- The problem:
Arrange every line of the entries below as a JSON list of strings, with one string per line and blank lines omitted.

-- start Dataset extract --

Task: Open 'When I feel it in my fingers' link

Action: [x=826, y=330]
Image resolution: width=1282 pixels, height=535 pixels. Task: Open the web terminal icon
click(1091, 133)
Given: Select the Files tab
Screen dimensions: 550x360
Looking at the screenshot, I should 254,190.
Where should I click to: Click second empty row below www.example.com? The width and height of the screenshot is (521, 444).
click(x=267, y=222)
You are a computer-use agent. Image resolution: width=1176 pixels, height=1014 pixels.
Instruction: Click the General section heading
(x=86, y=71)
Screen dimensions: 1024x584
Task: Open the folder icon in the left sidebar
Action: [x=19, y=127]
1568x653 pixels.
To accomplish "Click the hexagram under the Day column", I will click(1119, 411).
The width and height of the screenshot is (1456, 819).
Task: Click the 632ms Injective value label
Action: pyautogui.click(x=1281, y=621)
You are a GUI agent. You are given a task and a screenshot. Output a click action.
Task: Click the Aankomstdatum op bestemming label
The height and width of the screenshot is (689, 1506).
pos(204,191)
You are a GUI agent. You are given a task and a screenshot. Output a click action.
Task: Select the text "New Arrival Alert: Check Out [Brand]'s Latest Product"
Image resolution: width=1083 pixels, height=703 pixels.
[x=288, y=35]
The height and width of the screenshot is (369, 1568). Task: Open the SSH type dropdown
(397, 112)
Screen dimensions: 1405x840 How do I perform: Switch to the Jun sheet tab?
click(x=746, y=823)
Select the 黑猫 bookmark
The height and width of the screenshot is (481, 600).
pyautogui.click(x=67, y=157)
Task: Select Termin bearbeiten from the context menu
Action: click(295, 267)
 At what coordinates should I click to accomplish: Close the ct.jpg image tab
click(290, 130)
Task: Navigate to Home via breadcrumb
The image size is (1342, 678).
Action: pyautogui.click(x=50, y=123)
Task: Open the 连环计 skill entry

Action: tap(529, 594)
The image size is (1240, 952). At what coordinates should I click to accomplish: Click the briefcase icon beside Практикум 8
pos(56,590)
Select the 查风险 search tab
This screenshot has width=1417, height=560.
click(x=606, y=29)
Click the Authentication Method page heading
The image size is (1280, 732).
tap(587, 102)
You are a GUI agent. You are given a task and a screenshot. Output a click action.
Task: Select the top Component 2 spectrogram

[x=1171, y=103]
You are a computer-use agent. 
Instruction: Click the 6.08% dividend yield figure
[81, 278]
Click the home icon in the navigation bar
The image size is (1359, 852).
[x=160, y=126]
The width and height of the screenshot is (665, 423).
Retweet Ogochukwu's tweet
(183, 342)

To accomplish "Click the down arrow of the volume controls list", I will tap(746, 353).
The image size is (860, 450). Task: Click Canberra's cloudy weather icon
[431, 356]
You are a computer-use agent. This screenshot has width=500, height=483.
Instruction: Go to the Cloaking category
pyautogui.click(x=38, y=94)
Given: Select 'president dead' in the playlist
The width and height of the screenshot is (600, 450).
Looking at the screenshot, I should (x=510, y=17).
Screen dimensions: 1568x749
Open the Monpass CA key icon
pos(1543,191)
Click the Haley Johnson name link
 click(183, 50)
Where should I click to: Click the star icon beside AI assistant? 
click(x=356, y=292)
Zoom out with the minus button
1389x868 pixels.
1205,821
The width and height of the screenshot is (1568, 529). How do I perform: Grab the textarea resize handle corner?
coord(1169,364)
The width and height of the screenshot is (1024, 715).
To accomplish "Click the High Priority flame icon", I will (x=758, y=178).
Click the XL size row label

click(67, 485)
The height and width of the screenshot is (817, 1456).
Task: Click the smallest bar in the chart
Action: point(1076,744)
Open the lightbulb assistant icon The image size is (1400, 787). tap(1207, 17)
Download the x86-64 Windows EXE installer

-- end Dataset extract --

- Response below:
[
  "Task: Open 'When I feel it in my fingers' link",
  "Action: [x=826, y=330]",
  "Image resolution: width=1282 pixels, height=535 pixels. Task: Open the web terminal icon",
  "click(1091, 133)",
  "Given: Select the Files tab",
  "Screen dimensions: 550x360",
  "Looking at the screenshot, I should 254,190.",
  "Where should I click to: Click second empty row below www.example.com? The width and height of the screenshot is (521, 444).",
  "click(x=267, y=222)",
  "You are a computer-use agent. Image resolution: width=1176 pixels, height=1014 pixels.",
  "Instruction: Click the General section heading",
  "(x=86, y=71)",
  "Screen dimensions: 1024x584",
  "Task: Open the folder icon in the left sidebar",
  "Action: [x=19, y=127]",
  "1568x653 pixels.",
  "To accomplish \"Click the hexagram under the Day column\", I will click(1119, 411).",
  "The width and height of the screenshot is (1456, 819).",
  "Task: Click the 632ms Injective value label",
  "Action: pyautogui.click(x=1281, y=621)",
  "You are a GUI agent. You are given a task and a screenshot. Output a click action.",
  "Task: Click the Aankomstdatum op bestemming label",
  "The height and width of the screenshot is (689, 1506).",
  "pos(204,191)",
  "You are a GUI agent. You are given a task and a screenshot. Output a click action.",
  "Task: Select the text \"New Arrival Alert: Check Out [Brand]'s Latest Product\"",
  "Image resolution: width=1083 pixels, height=703 pixels.",
  "[x=288, y=35]",
  "The height and width of the screenshot is (369, 1568). Task: Open the SSH type dropdown",
  "(397, 112)",
  "Screen dimensions: 1405x840 How do I perform: Switch to the Jun sheet tab?",
  "click(x=746, y=823)",
  "Select the 黑猫 bookmark",
  "The height and width of the screenshot is (481, 600).",
  "pyautogui.click(x=67, y=157)",
  "Task: Select Termin bearbeiten from the context menu",
  "Action: click(295, 267)",
  " At what coordinates should I click to accomplish: Close the ct.jpg image tab",
  "click(290, 130)",
  "Task: Navigate to Home via breadcrumb",
  "The image size is (1342, 678).",
  "Action: pyautogui.click(x=50, y=123)",
  "Task: Open the 连环计 skill entry",
  "Action: tap(529, 594)",
  "The image size is (1240, 952). At what coordinates should I click to accomplish: Click the briefcase icon beside Практикум 8",
  "pos(56,590)",
  "Select the 查风险 search tab",
  "This screenshot has width=1417, height=560.",
  "click(x=606, y=29)",
  "Click the Authentication Method page heading",
  "The image size is (1280, 732).",
  "tap(587, 102)",
  "You are a GUI agent. You are given a task and a screenshot. Output a click action.",
  "Task: Select the top Component 2 spectrogram",
  "[x=1171, y=103]",
  "You are a computer-use agent. ",
  "Instruction: Click the 6.08% dividend yield figure",
  "[81, 278]",
  "Click the home icon in the navigation bar",
  "The image size is (1359, 852).",
  "[x=160, y=126]",
  "The width and height of the screenshot is (665, 423).",
  "Retweet Ogochukwu's tweet",
  "(183, 342)",
  "To accomplish \"Click the down arrow of the volume controls list\", I will tap(746, 353).",
  "The image size is (860, 450). Task: Click Canberra's cloudy weather icon",
  "[431, 356]",
  "You are a computer-use agent. This screenshot has width=500, height=483.",
  "Instruction: Go to the Cloaking category",
  "pyautogui.click(x=38, y=94)",
  "Given: Select 'president dead' in the playlist",
  "The width and height of the screenshot is (600, 450).",
  "Looking at the screenshot, I should (x=510, y=17).",
  "Screen dimensions: 1568x749",
  "Open the Monpass CA key icon",
  "pos(1543,191)",
  "Click the Haley Johnson name link",
  " click(183, 50)",
  "Where should I click to: Click the star icon beside AI assistant? ",
  "click(x=356, y=292)",
  "Zoom out with the minus button",
  "1389x868 pixels.",
  "1205,821",
  "The width and height of the screenshot is (1568, 529). How do I perform: Grab the textarea resize handle corner?",
  "coord(1169,364)",
  "The width and height of the screenshot is (1024, 715).",
  "To accomplish \"Click the High Priority flame icon\", I will (x=758, y=178).",
  "Click the XL size row label",
  "click(67, 485)",
  "The height and width of the screenshot is (817, 1456).",
  "Task: Click the smallest bar in the chart",
  "Action: point(1076,744)",
  "Open the lightbulb assistant icon The image size is (1400, 787). tap(1207, 17)",
  "Download the x86-64 Windows EXE installer"
]